Knowing when not to take charge can be as important as leading the charge. I recall a strategy development assignment that included an issues analysis with the top 20 leaders of a high-tech manufacturer. Following the workshop, my client President and I remained in the large conference room to privately discuss the next steps.

Immediately, he asked "When can I get started? I can't wait to get the war room going."

"We can start on Monday," I replied. "But perhaps not in the way you may think."

"What do you mean?"

I showed him a piece of paper with a large oval and a series of little notches around it. "Can you guess what this is?"

"Well it looks like the table in this room."

"Excellent! And what might the little marks be?"

Puzzled, he shrugged his shoulders. "Those are the number of times someone in the workshop we just completed, spoke for thirty seconds or more. Can you tell me where you were sitting?"

Sheepishly, he correctly pointed to the spot where 22 of the 28 marks were located.

He braced himself for what I was to say next. "This dynamic will not work in a war room. Everyone will freeze, awaiting your every decision and every analytical conclusion. We cannot afford that. Your people need to do the analyses, derive sound conclusions and make recommendations."

He protested: "This strategy will impact my career! I must be involved."

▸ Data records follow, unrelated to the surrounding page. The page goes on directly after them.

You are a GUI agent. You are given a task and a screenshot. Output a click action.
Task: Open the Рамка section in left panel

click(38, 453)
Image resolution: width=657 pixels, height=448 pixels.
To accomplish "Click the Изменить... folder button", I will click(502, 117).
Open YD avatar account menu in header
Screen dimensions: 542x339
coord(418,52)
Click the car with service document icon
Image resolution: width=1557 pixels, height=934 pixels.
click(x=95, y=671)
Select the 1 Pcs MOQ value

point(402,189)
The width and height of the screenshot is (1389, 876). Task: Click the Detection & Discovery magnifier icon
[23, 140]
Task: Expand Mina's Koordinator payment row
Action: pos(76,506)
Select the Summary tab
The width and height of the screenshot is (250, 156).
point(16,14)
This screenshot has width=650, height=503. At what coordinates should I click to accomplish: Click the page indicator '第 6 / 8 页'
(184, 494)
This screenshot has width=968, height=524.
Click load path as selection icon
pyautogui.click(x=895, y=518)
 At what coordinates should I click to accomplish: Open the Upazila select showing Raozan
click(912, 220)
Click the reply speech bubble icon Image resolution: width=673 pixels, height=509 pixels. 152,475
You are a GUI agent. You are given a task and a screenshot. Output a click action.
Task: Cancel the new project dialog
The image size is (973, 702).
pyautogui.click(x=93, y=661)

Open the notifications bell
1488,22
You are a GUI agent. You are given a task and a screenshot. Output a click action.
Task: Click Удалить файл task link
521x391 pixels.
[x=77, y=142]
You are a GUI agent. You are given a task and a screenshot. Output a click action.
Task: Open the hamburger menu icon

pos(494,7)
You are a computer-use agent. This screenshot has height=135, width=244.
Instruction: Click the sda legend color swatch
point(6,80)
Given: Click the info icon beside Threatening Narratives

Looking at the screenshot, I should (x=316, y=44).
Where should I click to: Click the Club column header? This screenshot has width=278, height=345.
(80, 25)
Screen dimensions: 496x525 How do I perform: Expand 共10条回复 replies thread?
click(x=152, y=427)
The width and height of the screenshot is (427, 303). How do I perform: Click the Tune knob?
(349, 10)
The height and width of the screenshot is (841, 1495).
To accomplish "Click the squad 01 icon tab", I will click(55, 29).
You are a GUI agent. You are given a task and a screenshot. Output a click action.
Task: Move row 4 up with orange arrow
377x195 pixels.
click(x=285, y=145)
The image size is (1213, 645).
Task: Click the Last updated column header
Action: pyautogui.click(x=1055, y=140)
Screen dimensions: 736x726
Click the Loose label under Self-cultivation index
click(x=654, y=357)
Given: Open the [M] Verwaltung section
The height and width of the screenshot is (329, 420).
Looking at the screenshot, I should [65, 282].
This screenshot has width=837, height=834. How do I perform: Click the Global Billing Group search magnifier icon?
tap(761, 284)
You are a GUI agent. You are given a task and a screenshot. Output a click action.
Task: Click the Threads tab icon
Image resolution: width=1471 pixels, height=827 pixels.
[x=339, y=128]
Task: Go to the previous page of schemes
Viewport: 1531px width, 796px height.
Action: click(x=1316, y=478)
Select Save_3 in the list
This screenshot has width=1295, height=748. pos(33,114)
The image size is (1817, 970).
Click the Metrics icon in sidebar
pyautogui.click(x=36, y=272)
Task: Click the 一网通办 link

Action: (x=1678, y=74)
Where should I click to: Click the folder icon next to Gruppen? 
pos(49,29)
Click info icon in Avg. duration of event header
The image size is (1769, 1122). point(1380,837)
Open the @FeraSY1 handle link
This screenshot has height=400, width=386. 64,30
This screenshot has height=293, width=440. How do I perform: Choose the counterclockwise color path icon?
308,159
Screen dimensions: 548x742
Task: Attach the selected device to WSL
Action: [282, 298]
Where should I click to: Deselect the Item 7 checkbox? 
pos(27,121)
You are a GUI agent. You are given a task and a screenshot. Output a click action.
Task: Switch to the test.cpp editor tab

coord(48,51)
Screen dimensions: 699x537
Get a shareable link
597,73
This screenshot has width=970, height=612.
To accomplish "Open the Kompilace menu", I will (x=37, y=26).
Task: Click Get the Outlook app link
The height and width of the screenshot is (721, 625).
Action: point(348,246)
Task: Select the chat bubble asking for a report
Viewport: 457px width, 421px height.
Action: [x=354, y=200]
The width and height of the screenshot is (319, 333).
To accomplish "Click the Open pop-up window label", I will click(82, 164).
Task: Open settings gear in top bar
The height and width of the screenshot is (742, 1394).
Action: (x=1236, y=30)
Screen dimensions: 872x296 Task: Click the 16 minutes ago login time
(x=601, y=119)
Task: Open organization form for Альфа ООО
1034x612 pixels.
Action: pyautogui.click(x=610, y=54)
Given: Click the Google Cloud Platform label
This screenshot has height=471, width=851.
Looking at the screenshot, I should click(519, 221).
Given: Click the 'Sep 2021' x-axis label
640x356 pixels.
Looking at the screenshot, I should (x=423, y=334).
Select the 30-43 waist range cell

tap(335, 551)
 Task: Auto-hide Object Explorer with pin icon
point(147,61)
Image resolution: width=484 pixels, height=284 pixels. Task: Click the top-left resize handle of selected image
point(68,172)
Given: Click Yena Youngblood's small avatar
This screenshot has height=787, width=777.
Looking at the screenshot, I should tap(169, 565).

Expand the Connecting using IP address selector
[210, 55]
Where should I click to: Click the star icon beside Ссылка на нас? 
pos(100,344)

"You will be," I assured him. "Every recommendation they make will require your final approval or rework. Every Thursday afternoon, we will present what we have learned and what we believe are the implications. You will confirm that we are on-track or tell us to take a different path. You remain in charge of final acceptance, while the Core Team will do all the in-depth analysis."

He reluctantly relinquished his ever-so-tight grip on the resources. After a few reviews, his people surprised him with how smart they were. He never realized how underutilized they had become.

If you have an abiding need to intensely manage, find at least one small project for each member of your team where they have complete control without your input.

What happens next may surprise you.

Use the invaluable tool of an Issues Analysis, to launch a strategy development effort. Send a survey to between 30 and 50 people in your organization. Participation is anonymous. Spread the involvement across at least three organizational levels, and every departmental function (i.e. operations, IT, HR, marketing, sales, customer service, R&D, etc.). Ask this question:

"As we determine our strategy for the next three years, there may exist internal barriers, challenges and issues that hold us back and throttle our growth. Please list them."

Allow them up to ten responses each. This means you will receive between 40 and 400 different responses from a group of 40 people. You will recognize patterns in the responses that you can aggregate into actionable issue buckets. These may relate to on-time delivery, internal communications, software platforms, unnecessary reports, broken approval processes, innovation, and lack of clarity or understanding about the real strategy. Trust me this exercise always, always results in a major eye-opener for management. Do not give them bucket-topics, because you would then be leading them to invent issues that are not already on their minds. Also do not group ideas into buckets too big to develop meaningful projects to tackle. These mega-buckets might seem logical, but categories such as people issues, process issues, production issues, are simply to broad to be actionable.

Later, in a workshop, you can prioritize the buckets you have created. Assign a low-medium-high assessment to each bucket's potential economic impact if resolved. Similarly, rate the ease with which you might be able to fix it. Obviously, you tackle the High Impact — High Easy ones first. This category will not have many buckets, but resolution of these few, will generate excellent momentum. Having the confidence to identify, prioritize, and resolve all of your major internal barriers, will make your strategy much more credible to the Board of Directors or to your executive corporate leaders.